No matter what type of carpet you choose, all carpets are havens for dust and dust mites and will absorb and re-emit odors and other VOCs.  Even if the carpet itself is benign the backing can be a source of VOCs, and the underlayment is often the worst offender.  In general, healthy house experts recommend that you avoid permanently installed carpet completely and use area rugs instead, sending them out to be cleaned.  (but what about the cleaning fluid?  If carpet doesn't really get clean, then why would rugs get any cleaner?)

Laminate countertops - (what are these things made out of?).  They're very low cost, but they don't last long, and aren't recyclable, so as a result they all end up in the landfill.  Because of their low cost, laminate counters are by far the most popular choice.  

Paints - paints consist of a pigment (which is typically a powder) that provides the color, a binder (which is typically resinous or plastic) that is essentially a glue that holds the pigment and adheres to the surface, and a solvent which keeps the binder liquid until it is applied, and then evaporates producing an insoluble paint layer.

Pigments are either an inorganic material that is mined (typically some kind of ground up rock, or a metallic compound), or an organic material (derived from a plant, or more typically from coal tar or petrochemical based).  Older paints were often made with lead and other heavy metals, and so can be quite toxic.  These pigments are benign as long as they stay encased in the oil binder, but when the flake or are scraped or sanded they can easily release heavy metal dust into the air, with potentially serious health consequence.

Until the discovery of latex paint, the only choice was oil paint2, which uses linseed oil (from the flax plant) as the binder and solvent.  These original oil paints dried very slowly, taking two or more days to dry to the touch. Modern oil paint contains alkyd resin as an additive, and produces a relatively fast drying  paint (dry to the touch in just a couple of hours). Unfortunately along with the alkyds came additional VOCs, some of which are quite toxic.  It should be noted that simple oil paint is not free of VOCs, as the linseed oil emits VOCs as part of the oxidation reaction that causes it to harden.

In latex paint the binder is a polymer and the solvent is mostly water, so as it dries most of what evaporates is water.  Unfortunately additional solvents are often needed to get the paint to stick better and to work with some kinds of pigments.  (more info?).

Paints also typically contain fungicides and biocides to keep the paint from degrading an often other chemicals to enhance it's performance.  Unless the manufacturer specifically says their paint does not contain these things, one should assume that it does.

> [Complete the following]
a) Answer these questions about the passage on home building materials:
(i) Which part of a carpet installation is often the worst source of VOCs?
(ii) What did the original oil paints use as both binder and solvent?
(iii) In latex paint, what is the solvent mostly made of?
b) Reproduce word for word the part of the passage on home building materials starting with "In latex paint" and going on through "that it does.".
The records that follow the passage come from a separate source.

> [Data listing]
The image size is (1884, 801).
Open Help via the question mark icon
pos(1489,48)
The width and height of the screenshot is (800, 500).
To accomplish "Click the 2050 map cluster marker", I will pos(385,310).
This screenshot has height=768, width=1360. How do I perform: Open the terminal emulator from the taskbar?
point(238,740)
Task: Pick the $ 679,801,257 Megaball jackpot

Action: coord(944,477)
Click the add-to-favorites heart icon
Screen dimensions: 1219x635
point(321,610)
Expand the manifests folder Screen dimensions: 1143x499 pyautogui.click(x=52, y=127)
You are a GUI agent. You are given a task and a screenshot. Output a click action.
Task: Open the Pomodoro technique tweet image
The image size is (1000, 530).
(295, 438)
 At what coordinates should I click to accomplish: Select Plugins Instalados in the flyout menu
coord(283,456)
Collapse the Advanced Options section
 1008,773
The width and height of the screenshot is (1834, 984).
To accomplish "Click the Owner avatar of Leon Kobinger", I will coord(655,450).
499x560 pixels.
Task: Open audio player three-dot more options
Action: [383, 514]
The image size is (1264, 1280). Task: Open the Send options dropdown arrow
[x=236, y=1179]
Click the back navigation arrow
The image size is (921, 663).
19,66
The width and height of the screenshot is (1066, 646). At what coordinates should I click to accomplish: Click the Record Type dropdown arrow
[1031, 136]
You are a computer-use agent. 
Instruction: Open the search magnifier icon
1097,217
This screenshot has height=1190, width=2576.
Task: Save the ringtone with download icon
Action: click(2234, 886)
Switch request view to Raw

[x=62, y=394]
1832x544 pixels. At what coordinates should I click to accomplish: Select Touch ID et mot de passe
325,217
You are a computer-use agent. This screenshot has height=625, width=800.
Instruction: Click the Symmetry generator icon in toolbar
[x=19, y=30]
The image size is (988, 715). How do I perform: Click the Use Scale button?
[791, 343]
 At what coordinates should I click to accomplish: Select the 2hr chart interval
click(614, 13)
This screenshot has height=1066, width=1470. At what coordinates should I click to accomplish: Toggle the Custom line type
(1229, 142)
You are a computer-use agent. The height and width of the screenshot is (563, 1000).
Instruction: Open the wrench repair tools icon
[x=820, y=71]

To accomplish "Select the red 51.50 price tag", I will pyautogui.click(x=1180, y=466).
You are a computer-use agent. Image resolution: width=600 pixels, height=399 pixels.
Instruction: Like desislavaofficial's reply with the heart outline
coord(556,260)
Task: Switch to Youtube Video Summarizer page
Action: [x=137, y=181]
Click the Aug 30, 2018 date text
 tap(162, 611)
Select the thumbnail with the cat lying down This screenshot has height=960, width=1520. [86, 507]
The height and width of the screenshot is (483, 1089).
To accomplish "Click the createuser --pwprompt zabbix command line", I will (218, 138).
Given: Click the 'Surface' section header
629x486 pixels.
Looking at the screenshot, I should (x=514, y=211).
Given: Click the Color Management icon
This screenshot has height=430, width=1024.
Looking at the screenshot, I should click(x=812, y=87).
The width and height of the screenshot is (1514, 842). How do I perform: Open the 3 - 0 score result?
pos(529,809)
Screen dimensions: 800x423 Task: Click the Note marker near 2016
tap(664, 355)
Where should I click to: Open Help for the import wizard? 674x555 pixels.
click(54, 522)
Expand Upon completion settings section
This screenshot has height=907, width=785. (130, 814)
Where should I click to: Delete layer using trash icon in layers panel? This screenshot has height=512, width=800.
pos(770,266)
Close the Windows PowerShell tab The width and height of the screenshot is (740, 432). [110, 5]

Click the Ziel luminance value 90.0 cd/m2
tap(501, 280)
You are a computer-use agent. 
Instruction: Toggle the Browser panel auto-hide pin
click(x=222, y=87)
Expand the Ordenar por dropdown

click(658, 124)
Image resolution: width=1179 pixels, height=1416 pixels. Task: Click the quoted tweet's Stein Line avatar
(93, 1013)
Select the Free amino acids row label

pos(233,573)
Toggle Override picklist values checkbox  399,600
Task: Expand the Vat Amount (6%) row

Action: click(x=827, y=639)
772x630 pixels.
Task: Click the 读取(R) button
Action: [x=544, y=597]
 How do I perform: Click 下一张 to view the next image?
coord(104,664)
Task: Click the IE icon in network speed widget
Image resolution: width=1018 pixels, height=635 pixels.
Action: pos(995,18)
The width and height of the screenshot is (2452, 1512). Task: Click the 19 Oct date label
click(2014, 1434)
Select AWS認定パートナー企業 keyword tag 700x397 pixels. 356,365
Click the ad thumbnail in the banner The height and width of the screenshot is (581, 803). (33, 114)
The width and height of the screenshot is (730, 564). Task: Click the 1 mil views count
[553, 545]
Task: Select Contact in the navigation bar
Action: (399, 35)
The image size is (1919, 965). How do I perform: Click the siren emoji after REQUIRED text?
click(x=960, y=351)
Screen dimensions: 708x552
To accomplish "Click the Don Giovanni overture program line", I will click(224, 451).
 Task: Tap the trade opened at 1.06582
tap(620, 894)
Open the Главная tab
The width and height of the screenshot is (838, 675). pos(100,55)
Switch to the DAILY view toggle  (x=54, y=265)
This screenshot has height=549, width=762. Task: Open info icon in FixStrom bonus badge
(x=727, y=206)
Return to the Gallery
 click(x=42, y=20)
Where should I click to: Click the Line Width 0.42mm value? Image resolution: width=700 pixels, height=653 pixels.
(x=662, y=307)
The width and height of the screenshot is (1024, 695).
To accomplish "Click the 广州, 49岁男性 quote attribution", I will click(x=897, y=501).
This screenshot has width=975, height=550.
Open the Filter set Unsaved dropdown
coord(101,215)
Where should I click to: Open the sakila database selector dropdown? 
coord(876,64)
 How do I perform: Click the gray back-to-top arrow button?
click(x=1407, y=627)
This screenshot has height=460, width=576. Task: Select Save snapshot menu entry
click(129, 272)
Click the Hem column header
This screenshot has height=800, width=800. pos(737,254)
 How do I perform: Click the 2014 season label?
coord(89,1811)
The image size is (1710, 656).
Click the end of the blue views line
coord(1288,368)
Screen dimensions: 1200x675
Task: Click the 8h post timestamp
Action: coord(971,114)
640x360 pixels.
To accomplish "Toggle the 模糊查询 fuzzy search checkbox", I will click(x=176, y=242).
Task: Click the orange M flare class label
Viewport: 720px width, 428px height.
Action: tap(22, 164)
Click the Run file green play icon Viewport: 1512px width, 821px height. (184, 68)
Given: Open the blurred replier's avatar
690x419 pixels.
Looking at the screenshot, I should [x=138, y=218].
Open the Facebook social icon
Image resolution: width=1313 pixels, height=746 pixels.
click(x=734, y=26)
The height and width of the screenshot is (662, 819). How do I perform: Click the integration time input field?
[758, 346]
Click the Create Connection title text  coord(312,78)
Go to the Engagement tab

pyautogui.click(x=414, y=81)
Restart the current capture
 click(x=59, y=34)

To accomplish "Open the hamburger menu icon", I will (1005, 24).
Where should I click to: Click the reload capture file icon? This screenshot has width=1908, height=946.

> [Per-task answers]
a)
(i) The underlayment.
(ii) Linseed oil, which comes from the flax plant.
(iii) Water.

b)
In latex paint the binder is a polymer and the solvent is mostly water, so as it dries most of what evaporates is water.  Unfortunately additional solvents are often needed to get the paint to stick better and to work with some kinds of pigments.  (more info?).

Paints also typically contain fungicides and biocides to keep the paint from degrading an often other chemicals to enhance it's performance.  Unless the manufacturer specifically says their paint does not contain these things, one should assume that it does.